===== PROVIDED TEXT =====

Is Social Mobility Fact or Fiction?
|October 6, 2012||Posted by Roshawn Watson under Uncategorized|
Is America the land of exceptional opportunity? I certainly think so. Where else can someone who is remarkably poor, such as Farrah Gray, wind up a millionaire before the age 15? It may be somewhat naive to believe his story is possible just ANYWHERE. The problem is this doesn’t prove that social mobility is obtainable on a significant scale in America and similarly industrialized nations. The data may forever change your view of the importance of wealth to your future . Let’s explore whether opportunities for social mobility for the masses are fact or fiction.
Focusing on Outliers Obscures the Real Issues
One of the first things that I had to suppress when looking at social attainment research was my urge to provide countless examples of people who made it against all odds. After all, 8 out of 10 millionaires are first generation affluent.The problem using these as examples for social mobility for the masses is that they are people most would consider “outliers:” an extraordinary deviation from the norm. Outliers are remarkable because they are NOT what you would expect given the circumstances. Outliers provide a great deal of inspiration and insight into the attributes of those who are different, which is valuable, but the fact that some people beat the odds doesn’t disprove the fact that the odds exist and are stacked against people who don’t have wealth.
The fact that some people beat the odds doesn’t disprove the fact that the odds exist and are stacked against people who don’t have wealth.
Perils of Social Mobility Research
Now, most social attainment research focuses on parental income, education, and occupation. As we discussed in Does Wealth Reduce Compassion?, there are many perils to ignoring wealth as a determinant of financial behavior. Income serves as a poor proxy of wealth because building substantial wealth is significantly more difficult than obtaining a high income. Thus, the character traits and values of the wealthy differ from drastically those of the merely income affluent.

=====

§ **WHAT TO WORK ON**: What share of millionaires does the social mobility post say are first generation affluent? These lines come from a source separate from the social mobility post.

===== RAW DATA =====

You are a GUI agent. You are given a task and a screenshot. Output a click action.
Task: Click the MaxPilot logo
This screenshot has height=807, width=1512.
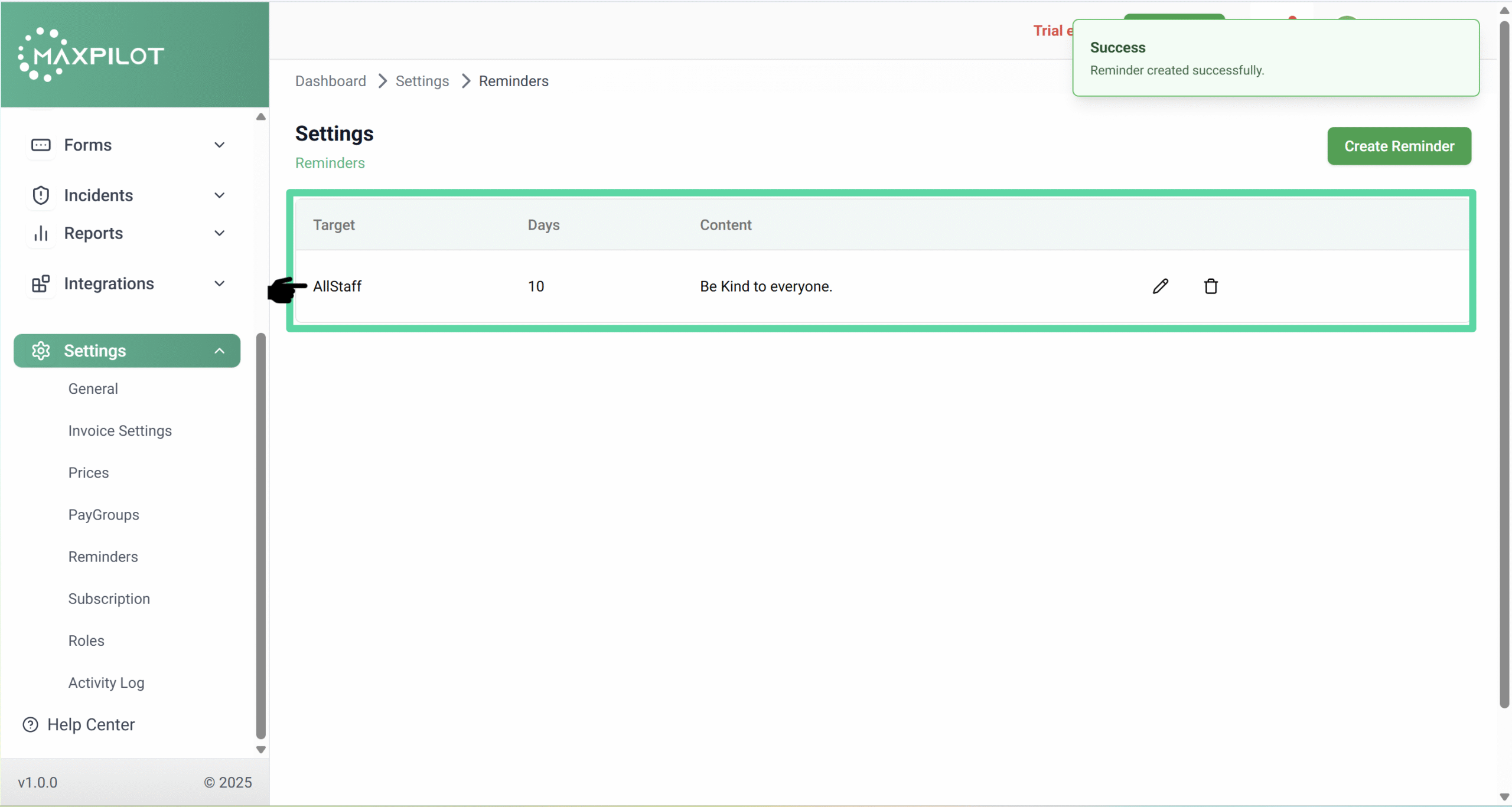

=====

§ **SOLUTION TO THE EXERCISE**: 8 out of 10